• **WHAT TO PRODUCE**
Where does the word "dropdown" occur in the material? Copy each line that has it.

• **SUPPLIED RECORDS**
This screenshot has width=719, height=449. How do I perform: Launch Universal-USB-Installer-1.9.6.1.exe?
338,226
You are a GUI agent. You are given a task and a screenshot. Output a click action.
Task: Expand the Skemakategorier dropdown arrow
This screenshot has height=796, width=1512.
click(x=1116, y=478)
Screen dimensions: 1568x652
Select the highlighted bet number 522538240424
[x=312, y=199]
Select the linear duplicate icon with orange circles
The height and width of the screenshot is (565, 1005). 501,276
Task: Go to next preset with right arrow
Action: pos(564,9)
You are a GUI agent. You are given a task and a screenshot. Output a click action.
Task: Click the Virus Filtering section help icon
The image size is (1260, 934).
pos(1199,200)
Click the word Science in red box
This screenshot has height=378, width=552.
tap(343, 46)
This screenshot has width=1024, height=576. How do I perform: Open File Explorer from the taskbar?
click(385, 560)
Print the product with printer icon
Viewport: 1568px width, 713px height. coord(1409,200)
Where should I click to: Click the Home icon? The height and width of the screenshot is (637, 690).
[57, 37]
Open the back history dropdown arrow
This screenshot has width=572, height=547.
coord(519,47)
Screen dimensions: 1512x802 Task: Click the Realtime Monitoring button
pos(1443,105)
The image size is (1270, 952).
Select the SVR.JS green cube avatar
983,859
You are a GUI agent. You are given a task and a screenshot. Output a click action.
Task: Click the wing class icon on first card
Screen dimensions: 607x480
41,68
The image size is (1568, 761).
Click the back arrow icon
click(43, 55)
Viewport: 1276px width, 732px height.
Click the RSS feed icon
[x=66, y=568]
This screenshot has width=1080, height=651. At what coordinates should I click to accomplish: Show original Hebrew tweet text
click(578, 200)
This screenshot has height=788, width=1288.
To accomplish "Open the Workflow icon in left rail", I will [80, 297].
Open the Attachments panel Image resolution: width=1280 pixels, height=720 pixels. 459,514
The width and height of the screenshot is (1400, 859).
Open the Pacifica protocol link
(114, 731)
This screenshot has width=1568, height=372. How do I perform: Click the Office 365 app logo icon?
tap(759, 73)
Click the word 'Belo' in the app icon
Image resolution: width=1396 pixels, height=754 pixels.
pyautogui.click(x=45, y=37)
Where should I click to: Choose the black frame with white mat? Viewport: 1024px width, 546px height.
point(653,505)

• **RESPONSE BOX**
Task: Expand the Skemakategorier dropdown arrow
Open the back history dropdown arrow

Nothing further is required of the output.